RECORDS FOR THE EXERCISE:
══════════
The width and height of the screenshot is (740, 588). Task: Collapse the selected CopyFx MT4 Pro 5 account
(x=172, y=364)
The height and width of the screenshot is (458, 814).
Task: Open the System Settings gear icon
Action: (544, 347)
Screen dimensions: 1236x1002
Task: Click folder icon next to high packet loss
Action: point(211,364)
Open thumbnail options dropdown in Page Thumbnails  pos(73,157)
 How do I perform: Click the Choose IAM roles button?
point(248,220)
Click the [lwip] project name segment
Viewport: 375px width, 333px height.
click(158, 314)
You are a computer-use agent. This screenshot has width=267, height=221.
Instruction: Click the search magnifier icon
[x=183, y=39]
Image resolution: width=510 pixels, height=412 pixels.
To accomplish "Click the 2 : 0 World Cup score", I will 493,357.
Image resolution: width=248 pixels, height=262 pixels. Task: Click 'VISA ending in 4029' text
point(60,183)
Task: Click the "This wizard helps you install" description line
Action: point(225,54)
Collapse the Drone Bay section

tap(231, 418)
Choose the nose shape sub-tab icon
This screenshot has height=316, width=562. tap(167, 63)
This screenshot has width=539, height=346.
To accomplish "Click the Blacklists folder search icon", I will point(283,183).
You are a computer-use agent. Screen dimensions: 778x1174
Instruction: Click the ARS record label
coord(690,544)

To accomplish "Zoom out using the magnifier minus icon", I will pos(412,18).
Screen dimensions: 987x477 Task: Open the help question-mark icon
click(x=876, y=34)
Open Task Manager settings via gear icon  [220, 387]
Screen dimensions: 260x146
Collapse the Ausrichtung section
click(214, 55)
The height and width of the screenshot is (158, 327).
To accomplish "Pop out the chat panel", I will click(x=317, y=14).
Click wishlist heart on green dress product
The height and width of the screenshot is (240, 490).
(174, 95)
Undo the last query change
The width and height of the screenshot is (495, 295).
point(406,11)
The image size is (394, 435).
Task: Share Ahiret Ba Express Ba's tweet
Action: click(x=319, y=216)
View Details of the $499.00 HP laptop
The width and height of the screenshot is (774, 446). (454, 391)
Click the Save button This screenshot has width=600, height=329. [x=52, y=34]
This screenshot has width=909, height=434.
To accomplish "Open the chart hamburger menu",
══════════
DESCRIPTION OF THE TASK: Produce an exact transcription of the lines from the one containing "Undo the last query change" through the end of the records, both included, and no other lines.

WRITTEN SOLUTION:
Undo the last query change
The width and height of the screenshot is (495, 295).
point(406,11)
The image size is (394, 435).
Task: Share Ahiret Ba Express Ba's tweet
Action: click(x=319, y=216)
View Details of the $499.00 HP laptop
The width and height of the screenshot is (774, 446). (454, 391)
Click the Save button This screenshot has width=600, height=329. [x=52, y=34]
This screenshot has width=909, height=434.
To accomplish "Open the chart hamburger menu",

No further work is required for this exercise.